Multi-versioned Haskell Packages

As we seens in the previous chapters, the mono-versioned Haskell packages provided by nixpkgs do not always provide the exact versions of Haskell packages that we need. When version conflicts happen, it often require manual intervention, because there is no mechanism to automatically resolve the new set of dependency versions based on custom requirements.

In comparison, package managers like cabal-install are built with multi-versioned Haskell packages in mind. We can give various requirements of our dependencies to cabal by specifying version bounds. If a solution exists, cabal can automatically generate a dependency graph for us.

Haskell.nix

Haskell.nix takes multi-versioned approach toward managing Haskell packages in Nix. It does so by making use of cabal-install to resolve the dependency graph, and converting it into Nix expressions.

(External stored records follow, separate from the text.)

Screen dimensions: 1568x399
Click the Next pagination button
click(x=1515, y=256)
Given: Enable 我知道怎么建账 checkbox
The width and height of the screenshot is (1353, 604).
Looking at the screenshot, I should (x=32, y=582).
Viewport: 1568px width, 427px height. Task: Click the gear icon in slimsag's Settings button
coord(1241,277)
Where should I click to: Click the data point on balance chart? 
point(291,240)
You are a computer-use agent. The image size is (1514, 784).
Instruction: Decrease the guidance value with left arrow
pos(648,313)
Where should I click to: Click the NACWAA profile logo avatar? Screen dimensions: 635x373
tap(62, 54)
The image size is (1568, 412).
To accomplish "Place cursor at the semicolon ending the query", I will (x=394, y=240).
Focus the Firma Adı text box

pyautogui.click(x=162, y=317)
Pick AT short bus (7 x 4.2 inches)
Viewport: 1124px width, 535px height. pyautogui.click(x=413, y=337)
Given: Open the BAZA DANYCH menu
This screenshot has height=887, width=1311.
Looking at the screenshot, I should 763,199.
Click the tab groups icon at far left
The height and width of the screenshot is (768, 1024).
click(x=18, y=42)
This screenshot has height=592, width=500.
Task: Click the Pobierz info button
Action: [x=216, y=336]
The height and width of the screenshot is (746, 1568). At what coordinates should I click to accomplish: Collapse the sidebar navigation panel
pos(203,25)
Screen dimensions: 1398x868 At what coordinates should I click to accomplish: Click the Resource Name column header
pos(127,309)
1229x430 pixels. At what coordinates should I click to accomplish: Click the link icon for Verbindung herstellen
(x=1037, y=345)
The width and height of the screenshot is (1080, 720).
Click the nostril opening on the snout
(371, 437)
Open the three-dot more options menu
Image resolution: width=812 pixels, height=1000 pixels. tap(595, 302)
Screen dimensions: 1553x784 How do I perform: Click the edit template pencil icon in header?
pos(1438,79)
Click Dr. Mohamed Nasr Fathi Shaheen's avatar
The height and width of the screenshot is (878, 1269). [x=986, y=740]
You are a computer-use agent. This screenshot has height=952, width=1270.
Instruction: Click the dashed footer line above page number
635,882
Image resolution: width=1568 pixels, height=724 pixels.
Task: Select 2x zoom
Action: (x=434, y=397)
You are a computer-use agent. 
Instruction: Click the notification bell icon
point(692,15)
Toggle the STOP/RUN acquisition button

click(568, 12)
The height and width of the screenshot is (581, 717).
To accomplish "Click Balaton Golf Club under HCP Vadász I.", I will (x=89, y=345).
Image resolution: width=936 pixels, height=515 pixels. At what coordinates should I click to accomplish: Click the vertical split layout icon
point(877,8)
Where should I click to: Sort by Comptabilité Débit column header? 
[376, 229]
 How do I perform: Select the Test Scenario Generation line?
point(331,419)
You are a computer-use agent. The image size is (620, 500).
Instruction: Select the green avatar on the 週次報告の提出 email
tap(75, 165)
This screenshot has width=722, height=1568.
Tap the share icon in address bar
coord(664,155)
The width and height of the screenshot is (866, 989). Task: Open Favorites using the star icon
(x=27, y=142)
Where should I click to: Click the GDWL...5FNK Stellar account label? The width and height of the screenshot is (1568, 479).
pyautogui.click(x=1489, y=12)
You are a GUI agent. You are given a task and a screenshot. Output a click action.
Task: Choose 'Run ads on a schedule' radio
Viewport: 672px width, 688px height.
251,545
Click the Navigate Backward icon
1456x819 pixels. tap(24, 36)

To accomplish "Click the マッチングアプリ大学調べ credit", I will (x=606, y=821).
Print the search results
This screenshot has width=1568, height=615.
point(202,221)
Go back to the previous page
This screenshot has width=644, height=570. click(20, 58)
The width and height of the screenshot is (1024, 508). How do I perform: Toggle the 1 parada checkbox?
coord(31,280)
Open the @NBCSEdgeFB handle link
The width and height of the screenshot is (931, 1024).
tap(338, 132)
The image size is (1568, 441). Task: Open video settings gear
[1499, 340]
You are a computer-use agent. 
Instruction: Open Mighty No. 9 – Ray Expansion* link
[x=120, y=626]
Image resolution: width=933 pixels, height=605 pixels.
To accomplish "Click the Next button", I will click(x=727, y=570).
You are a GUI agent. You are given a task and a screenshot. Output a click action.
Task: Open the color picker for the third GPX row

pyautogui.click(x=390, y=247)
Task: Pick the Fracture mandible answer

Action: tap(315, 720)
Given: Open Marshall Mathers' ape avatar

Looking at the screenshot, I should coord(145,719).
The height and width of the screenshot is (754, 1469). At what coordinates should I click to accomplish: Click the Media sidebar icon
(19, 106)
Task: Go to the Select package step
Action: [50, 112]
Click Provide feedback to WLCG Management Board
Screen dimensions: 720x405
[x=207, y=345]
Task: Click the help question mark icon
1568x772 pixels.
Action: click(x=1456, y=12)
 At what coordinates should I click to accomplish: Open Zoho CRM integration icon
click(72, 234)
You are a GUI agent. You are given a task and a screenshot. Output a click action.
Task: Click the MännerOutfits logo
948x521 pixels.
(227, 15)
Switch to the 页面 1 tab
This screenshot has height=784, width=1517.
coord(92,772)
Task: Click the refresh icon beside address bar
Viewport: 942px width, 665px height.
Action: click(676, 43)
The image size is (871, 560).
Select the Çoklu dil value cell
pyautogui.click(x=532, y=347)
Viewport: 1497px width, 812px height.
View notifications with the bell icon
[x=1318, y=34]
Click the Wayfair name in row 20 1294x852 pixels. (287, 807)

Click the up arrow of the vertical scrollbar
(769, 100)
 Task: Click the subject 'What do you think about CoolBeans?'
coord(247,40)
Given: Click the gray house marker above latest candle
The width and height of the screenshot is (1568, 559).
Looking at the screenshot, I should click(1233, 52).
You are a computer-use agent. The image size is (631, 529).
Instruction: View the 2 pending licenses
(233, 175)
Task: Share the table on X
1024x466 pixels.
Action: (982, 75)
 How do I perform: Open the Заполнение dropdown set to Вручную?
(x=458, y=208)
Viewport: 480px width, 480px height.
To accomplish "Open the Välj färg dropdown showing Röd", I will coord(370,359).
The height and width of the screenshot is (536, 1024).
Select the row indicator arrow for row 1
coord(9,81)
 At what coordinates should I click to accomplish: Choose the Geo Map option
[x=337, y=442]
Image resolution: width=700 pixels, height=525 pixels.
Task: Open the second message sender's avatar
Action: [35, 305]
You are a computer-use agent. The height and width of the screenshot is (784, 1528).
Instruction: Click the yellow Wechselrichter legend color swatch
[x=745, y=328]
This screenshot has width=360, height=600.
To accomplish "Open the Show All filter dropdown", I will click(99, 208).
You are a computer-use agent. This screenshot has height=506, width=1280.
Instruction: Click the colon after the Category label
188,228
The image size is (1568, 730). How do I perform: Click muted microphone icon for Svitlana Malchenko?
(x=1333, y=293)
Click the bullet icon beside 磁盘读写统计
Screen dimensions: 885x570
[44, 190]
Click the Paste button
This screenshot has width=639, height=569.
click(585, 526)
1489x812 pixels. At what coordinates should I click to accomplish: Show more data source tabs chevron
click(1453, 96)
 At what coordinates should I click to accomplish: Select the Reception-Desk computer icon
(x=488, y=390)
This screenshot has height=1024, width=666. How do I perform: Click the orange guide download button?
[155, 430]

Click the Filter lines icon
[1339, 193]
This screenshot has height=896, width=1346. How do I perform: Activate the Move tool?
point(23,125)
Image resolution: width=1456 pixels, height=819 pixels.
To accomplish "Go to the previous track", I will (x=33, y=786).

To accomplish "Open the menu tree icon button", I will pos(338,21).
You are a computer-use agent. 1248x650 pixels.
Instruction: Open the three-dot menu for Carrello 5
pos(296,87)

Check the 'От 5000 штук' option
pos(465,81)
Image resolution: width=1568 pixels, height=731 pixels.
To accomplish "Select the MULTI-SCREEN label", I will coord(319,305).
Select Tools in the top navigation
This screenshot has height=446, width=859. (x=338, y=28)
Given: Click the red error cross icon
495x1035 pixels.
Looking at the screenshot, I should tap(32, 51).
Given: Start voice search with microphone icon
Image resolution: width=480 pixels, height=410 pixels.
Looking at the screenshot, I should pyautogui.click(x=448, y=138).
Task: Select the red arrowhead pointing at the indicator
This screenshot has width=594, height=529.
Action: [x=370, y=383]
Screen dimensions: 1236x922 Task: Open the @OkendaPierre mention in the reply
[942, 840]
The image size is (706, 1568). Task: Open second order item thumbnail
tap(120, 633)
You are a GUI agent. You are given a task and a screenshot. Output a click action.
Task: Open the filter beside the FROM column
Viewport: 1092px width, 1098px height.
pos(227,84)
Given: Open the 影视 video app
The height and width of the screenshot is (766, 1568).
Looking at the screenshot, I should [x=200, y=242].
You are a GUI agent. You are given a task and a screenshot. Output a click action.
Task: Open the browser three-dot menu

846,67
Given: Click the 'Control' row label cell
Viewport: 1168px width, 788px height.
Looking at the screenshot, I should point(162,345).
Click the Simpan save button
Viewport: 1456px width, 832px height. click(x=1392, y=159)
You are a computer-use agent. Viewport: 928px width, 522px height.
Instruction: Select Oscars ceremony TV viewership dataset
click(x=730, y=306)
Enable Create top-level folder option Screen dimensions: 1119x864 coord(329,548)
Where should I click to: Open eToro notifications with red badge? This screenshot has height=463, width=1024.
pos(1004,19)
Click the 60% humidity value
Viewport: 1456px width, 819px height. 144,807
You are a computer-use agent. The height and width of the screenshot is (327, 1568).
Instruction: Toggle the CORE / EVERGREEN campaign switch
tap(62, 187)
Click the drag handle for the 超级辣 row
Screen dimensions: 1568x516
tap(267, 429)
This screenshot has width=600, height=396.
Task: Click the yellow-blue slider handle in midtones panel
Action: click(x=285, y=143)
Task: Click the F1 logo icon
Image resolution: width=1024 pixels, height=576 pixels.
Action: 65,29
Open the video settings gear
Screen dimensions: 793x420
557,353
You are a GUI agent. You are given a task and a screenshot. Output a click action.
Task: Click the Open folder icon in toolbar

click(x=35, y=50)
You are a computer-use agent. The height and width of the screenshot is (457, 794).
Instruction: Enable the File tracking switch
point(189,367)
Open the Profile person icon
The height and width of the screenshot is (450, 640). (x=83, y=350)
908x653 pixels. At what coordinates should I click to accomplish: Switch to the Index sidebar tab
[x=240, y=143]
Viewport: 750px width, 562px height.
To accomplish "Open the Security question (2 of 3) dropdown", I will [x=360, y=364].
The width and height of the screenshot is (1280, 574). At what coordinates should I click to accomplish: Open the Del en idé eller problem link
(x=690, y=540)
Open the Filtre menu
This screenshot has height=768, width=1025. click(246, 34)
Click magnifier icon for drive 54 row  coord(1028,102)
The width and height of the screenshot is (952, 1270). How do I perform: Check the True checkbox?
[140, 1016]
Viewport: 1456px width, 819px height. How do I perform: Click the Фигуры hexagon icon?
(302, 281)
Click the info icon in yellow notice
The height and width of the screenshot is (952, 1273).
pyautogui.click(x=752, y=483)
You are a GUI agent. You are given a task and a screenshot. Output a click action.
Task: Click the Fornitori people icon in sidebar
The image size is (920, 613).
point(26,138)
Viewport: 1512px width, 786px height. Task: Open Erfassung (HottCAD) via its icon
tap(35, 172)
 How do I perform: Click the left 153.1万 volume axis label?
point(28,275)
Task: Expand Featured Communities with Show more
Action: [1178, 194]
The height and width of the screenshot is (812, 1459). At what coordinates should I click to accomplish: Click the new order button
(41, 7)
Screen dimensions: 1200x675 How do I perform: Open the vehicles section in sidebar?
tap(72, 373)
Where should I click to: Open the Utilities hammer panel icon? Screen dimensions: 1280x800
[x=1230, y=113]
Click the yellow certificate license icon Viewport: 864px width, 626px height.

Since Haskell.nix uses cabal-install for the actual package management, it can usually work out of the box for existing cabal-based Haskell projects.

Nevertheless, Cabal offers a wide range of features, some of which are not currently well supported by Haskell.nix. Because of this, it is important to understand how Haskell.nix works internally. This would help us understand why certain limitations are present in Haskell.nix.

Haskell.nix also provides other mode of Haskell development in Nix, such as Stack-based Haskell projects. However in this chapter we will focus only on using Haskell.nix for cabal projects.

Hackage Index

To understand how Haskell.nix resolves dependencies, we have to first understand how Cabal resolves dependencies. Recall from the chapter Dependency Management that for a package manager to resolve dependencies, it has to run the dependency resolution algorithm against the state of a package registry.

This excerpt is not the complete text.